The action plan below will help government agencies, non-profits, universities, and the private sector create a scoring system to issue right-of-way for new project investments in line with changing stakeholder priorities.

Action Plan

Define the target of the scoring system

  • Define the boundaries of the scoring system so all stakeholders have a common understanding. Are you targeting a specific corridor, neighborhood, street network, or entire city?
  • Cities often target the most trafficked areas. Denver, for example, introduced walking and bike lanes on 16th and 11th avenues. Vancouver closed the east bound lane of Beach Avenue to pedestrians.

Inventory and analyze public spaces within the target area

  • Include a user demand analysis (vehicle counts, bike counts, pedestrian counts)
  • Document time-of-day use to the best of your ability. This could highlight any underused right-of-way by the day-of-week and/or time-of-day.
  • Analyze your data. For example, where and when is there congestion and/or when is the right-of-way underused?

Engage the community to discuss which mobility modes are most valued

  • Engage the community in a variety of ways to provide multiple opportunities for input and co-creation
  • Sometimes community members will come to you, such as the 1,100-person strong petition to close Philadelphia’s Martin Luther King Jr. Boulevard 9 to vehicles, but most often, you will need to directly engage the community to ensure the scoring system accurately reflects stakeholder priorities.
  • Provide an easy to access online platform that accepts public comment and feedback
  • Consistently evaluate and ask whose voices are not being heard.
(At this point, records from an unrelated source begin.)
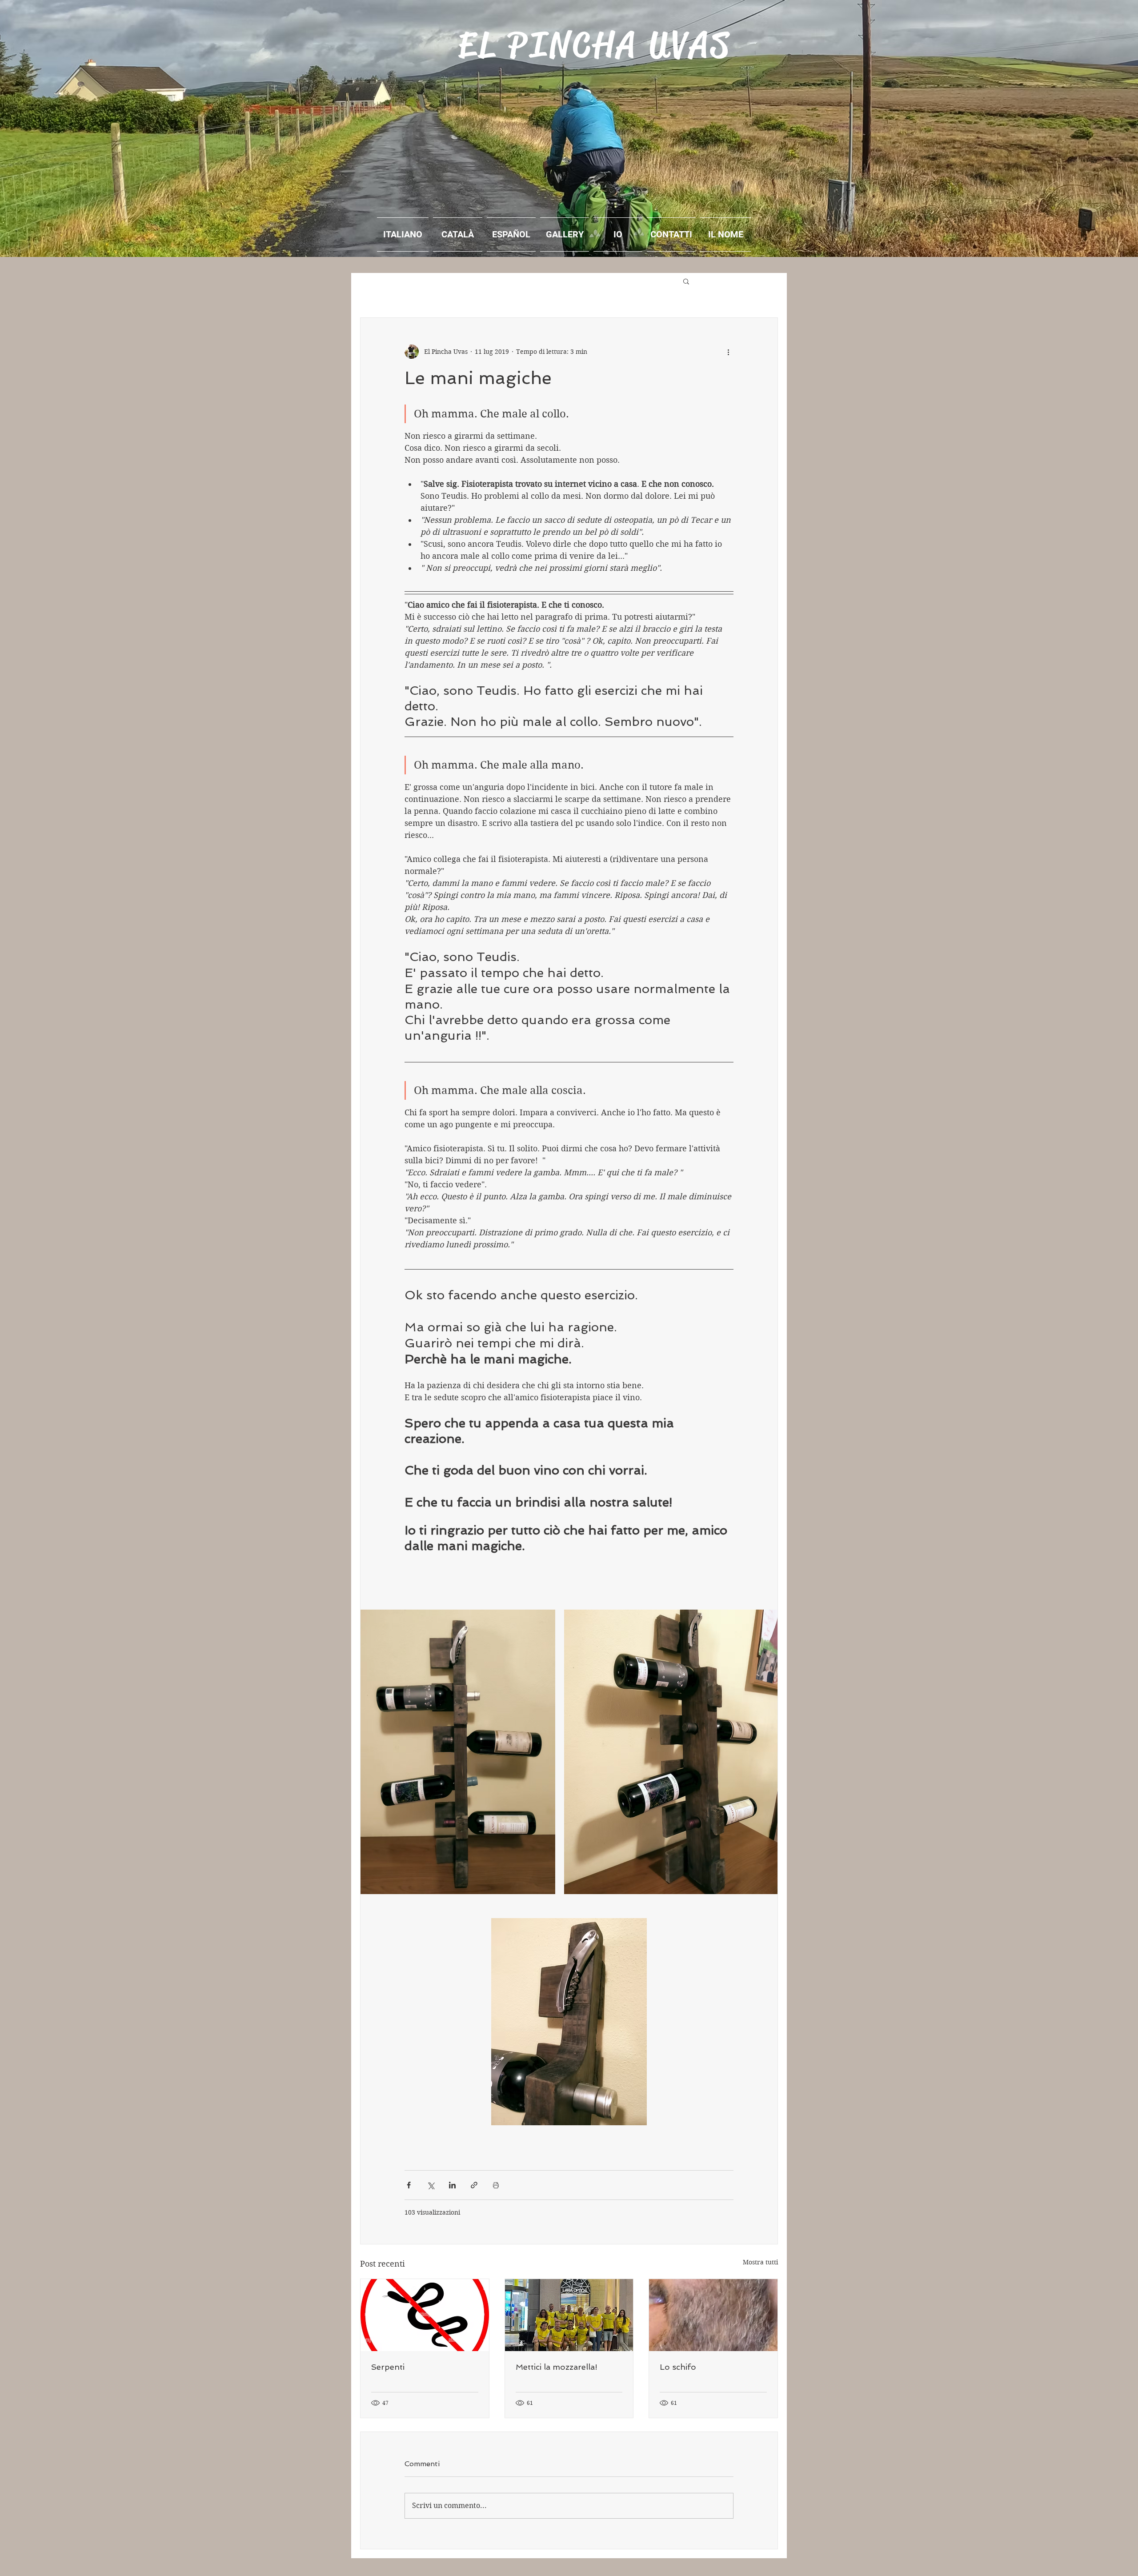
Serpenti (388, 2367)
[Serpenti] (425, 2315)
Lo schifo (678, 2367)
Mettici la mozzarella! (556, 2367)
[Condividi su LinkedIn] (452, 2185)
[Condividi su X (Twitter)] (430, 2185)
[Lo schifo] (713, 2315)
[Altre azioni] (728, 351)
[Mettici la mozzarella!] (569, 2315)
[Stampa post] (496, 2185)
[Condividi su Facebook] (409, 2185)
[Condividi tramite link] (474, 2185)
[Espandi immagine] (458, 1752)
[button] (686, 280)
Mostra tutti (760, 2262)
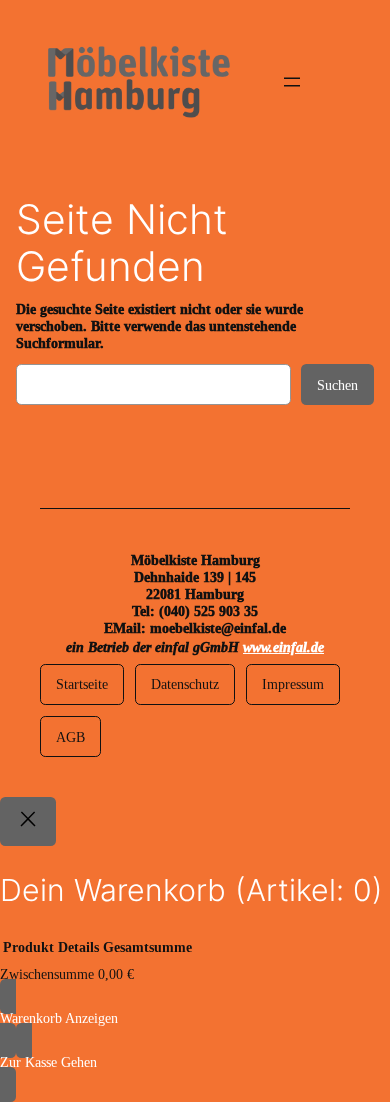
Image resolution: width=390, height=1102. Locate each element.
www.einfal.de (283, 647)
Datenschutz (185, 684)
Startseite (82, 684)
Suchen (337, 385)
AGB (70, 737)
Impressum (293, 684)
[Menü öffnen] (292, 82)
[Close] (28, 821)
Conduct targeted outreach to members of the community who may not traditionally participate in public outreach events and elevate and share diverse perspectives.

Develop criteria for scoring system

  • Using what you learned through your inventory analysis and community engagement, as well as the future vision for your city, determine the criteria for prioritization of public spaces in your scoring model.
  • Clearly document the process through which criteria are prioritized – you will be asked for this later.

Determine data to make measurements against the criteria

  • Start with the data collected in the inventory analysis and add data sets, if needed, that are consistent with community values and the prioritization of public spaces.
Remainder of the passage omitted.